By the way, those values are found in the deviance slot.  The "disc"
element is the discrepancy, which is the sum of the deviance residuals
at the parameter estimates (without correction for the null deviance -
incorporating that is another item on the "ToDo" list).  The "usqr"
element is the quadratic form in the random effects, given the
relative variance-covariance matrix of the random effects at the
parameter estimates.  It is called "usqr" because it is calculated as
the squared length of the vector of orthogonal random effects, u.

The elements "wrss" (weighted residual sum of squares) and "pwrss"
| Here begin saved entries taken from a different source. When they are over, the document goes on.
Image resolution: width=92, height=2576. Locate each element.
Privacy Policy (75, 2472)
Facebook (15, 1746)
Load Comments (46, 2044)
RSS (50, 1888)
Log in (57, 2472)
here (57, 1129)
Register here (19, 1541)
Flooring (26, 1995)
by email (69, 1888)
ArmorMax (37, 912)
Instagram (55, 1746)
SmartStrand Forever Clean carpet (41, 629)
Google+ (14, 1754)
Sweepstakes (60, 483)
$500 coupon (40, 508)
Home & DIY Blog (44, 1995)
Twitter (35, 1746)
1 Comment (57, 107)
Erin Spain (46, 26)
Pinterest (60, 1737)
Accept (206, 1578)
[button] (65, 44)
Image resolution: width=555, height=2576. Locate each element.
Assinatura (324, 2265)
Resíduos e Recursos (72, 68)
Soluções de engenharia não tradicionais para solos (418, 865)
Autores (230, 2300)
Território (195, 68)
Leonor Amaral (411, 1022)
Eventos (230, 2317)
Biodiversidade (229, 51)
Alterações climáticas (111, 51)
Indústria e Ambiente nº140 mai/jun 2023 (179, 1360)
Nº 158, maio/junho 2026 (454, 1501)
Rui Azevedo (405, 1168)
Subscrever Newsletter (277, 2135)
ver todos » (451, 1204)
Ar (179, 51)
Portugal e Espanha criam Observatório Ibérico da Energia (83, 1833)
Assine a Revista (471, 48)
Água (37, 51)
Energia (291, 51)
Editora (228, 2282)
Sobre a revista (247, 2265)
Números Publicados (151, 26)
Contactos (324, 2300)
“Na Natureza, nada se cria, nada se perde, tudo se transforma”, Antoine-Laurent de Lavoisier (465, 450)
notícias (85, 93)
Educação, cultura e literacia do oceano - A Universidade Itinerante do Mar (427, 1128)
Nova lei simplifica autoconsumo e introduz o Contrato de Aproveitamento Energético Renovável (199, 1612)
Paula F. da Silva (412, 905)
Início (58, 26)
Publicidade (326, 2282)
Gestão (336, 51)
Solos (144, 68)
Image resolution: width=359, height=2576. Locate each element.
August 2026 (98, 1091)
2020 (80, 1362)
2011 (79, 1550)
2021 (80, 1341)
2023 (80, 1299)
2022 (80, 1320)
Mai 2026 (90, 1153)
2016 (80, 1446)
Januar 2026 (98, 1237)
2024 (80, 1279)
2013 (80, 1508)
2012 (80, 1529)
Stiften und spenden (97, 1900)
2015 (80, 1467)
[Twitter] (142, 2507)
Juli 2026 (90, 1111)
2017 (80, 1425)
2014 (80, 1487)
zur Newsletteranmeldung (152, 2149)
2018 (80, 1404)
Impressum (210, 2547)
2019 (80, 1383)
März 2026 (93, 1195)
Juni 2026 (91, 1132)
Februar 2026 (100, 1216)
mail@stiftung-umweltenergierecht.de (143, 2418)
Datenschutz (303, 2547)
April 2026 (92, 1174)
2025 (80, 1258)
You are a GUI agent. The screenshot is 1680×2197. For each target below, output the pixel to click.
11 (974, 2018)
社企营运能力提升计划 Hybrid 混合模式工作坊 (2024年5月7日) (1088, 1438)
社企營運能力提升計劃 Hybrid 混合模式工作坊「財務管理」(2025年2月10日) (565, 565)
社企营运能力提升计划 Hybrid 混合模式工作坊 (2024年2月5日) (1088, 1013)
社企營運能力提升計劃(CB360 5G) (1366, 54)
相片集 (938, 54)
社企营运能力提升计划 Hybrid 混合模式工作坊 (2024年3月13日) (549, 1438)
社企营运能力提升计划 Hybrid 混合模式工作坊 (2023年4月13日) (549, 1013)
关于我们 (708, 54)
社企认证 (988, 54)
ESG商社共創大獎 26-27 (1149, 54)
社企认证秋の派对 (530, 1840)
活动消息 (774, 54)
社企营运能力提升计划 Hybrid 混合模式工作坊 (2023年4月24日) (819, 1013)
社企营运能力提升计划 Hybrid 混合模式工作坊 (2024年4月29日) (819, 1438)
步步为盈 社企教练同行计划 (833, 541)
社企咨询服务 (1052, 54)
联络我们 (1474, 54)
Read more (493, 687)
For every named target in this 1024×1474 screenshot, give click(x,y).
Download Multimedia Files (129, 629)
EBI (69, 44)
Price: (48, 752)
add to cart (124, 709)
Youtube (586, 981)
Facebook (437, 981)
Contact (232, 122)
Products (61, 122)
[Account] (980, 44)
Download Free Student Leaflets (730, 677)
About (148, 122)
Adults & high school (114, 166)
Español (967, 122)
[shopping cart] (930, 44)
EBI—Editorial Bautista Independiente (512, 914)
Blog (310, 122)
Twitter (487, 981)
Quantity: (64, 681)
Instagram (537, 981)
(penalized weighted residual sum of squares) are used in the PIRLS
(penalized iteratively reweighted least squares) algorithm to
determine the condition modes of the random effects given parameter
values and the observed data.  The ldL2 element is the logarithm of
the square of the determinant of the Cholesky factor for the random
effects at the parameter estimates.  It is used in the Laplace
approximation to the integral that defines the log-likelihood.  The
"sigmaML" element should contain the estimate of sigma, calculated as
pwrss/n (I don't know if that is the appropriate value in this case).

I have taken the liberty of cc:ing the R-SIG-Mixed-Models mailing list
on this reply.  It is more likely to be noticed on that list.